[begin Stored records]

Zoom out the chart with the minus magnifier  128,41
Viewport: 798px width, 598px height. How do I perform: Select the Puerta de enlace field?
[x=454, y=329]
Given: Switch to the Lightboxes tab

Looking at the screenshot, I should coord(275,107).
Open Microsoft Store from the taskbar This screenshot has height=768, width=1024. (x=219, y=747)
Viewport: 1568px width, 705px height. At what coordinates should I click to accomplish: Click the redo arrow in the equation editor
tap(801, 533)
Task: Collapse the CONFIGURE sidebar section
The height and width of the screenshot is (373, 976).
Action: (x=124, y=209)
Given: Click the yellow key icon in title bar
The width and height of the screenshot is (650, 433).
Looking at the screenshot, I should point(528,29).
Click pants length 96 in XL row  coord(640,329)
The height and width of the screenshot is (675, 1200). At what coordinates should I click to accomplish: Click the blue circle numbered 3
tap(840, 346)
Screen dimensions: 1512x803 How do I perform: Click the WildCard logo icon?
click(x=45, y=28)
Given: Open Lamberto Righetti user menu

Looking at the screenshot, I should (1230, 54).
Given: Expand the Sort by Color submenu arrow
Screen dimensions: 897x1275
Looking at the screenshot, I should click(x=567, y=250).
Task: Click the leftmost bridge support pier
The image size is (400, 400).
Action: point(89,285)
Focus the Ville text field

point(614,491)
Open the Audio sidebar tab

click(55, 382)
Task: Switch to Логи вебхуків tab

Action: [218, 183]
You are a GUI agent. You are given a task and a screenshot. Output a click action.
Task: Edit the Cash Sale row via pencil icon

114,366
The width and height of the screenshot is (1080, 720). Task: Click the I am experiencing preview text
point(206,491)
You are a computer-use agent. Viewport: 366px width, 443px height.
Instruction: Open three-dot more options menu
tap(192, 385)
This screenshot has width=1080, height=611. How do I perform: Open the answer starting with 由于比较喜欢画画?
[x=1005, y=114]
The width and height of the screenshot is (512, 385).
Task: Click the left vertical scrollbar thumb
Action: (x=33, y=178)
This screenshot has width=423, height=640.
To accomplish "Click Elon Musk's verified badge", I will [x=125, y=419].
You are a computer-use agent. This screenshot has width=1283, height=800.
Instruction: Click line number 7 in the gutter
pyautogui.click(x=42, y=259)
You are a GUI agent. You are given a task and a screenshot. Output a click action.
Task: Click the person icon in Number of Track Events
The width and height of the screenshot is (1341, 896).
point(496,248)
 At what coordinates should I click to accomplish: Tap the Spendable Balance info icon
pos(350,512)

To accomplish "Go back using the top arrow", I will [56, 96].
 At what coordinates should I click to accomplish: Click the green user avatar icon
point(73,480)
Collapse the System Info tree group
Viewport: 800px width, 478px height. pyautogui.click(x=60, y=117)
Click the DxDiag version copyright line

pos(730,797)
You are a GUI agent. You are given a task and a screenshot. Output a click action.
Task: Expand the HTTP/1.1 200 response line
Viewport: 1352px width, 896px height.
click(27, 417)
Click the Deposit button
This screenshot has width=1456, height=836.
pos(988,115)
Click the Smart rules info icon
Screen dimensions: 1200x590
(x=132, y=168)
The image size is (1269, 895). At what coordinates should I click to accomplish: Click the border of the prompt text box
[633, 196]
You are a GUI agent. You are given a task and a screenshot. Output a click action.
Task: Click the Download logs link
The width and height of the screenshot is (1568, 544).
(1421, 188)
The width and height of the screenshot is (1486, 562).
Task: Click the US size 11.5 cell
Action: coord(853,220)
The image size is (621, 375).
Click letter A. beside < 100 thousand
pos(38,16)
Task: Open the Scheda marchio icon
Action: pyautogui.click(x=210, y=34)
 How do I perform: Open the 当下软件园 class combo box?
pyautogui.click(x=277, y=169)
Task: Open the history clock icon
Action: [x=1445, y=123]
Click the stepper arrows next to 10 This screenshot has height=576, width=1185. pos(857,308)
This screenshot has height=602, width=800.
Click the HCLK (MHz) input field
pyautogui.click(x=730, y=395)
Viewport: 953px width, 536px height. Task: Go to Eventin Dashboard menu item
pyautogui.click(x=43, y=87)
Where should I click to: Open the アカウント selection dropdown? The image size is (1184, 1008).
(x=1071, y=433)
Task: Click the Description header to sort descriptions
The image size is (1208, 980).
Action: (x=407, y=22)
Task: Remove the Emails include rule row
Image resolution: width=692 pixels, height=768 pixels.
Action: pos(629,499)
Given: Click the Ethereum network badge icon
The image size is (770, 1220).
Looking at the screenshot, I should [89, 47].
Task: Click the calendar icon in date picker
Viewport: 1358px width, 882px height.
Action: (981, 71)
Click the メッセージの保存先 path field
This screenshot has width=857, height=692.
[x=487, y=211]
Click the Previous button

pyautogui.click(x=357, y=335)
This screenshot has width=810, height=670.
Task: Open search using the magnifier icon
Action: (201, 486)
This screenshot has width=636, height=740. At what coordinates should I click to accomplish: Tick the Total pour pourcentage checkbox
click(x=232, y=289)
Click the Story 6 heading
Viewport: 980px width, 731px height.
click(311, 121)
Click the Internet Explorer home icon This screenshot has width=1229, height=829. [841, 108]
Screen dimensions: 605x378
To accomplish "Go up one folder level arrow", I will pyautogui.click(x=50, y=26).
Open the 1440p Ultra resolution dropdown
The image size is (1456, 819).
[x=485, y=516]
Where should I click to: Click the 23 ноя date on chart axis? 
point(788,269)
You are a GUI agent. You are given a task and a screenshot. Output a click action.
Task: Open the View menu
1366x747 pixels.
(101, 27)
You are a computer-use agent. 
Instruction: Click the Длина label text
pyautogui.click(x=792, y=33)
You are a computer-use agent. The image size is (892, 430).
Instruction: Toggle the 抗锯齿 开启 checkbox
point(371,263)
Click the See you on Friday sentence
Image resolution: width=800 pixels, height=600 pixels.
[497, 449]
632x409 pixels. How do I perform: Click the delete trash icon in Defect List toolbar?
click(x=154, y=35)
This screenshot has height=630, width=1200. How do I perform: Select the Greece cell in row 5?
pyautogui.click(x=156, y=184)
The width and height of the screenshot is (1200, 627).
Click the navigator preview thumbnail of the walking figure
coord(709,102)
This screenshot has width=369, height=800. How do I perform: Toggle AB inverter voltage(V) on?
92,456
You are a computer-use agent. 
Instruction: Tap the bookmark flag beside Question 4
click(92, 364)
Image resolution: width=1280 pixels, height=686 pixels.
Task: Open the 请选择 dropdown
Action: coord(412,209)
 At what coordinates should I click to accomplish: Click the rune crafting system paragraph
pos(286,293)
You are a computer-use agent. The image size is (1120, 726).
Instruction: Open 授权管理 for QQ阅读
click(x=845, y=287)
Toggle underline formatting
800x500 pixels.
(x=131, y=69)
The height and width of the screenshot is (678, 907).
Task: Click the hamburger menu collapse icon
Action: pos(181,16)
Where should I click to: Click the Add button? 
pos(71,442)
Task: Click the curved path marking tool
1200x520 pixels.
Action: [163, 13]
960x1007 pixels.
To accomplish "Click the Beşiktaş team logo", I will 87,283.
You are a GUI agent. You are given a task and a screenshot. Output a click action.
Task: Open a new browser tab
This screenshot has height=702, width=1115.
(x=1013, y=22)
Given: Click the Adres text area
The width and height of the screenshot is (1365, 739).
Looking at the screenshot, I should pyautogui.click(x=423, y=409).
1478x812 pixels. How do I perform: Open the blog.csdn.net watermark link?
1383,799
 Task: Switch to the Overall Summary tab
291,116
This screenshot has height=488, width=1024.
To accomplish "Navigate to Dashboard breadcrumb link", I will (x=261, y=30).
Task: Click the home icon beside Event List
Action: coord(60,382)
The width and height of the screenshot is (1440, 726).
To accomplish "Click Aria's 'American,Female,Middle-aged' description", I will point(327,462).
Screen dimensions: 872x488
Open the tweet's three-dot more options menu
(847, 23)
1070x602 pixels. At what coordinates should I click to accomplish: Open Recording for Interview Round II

[end Stored records]

§ Work to do: Repeat the entries above verbatim, starting at the first line and stopping after the line that contains "click(55, 382)".

§ Full response:
Zoom out the chart with the minus magnifier  128,41
Viewport: 798px width, 598px height. How do I perform: Select the Puerta de enlace field?
[x=454, y=329]
Given: Switch to the Lightboxes tab

Looking at the screenshot, I should coord(275,107).
Open Microsoft Store from the taskbar This screenshot has height=768, width=1024. (x=219, y=747)
Viewport: 1568px width, 705px height. At what coordinates should I click to accomplish: Click the redo arrow in the equation editor
tap(801, 533)
Task: Collapse the CONFIGURE sidebar section
The height and width of the screenshot is (373, 976).
Action: (x=124, y=209)
Given: Click the yellow key icon in title bar
The width and height of the screenshot is (650, 433).
Looking at the screenshot, I should point(528,29).
Click pants length 96 in XL row  coord(640,329)
The height and width of the screenshot is (675, 1200). At what coordinates should I click to accomplish: Click the blue circle numbered 3
tap(840, 346)
Screen dimensions: 1512x803 How do I perform: Click the WildCard logo icon?
click(x=45, y=28)
Given: Open Lamberto Righetti user menu

Looking at the screenshot, I should (1230, 54).
Given: Expand the Sort by Color submenu arrow
Screen dimensions: 897x1275
Looking at the screenshot, I should click(x=567, y=250).
Task: Click the leftmost bridge support pier
The image size is (400, 400).
Action: point(89,285)
Focus the Ville text field

point(614,491)
Open the Audio sidebar tab

click(55, 382)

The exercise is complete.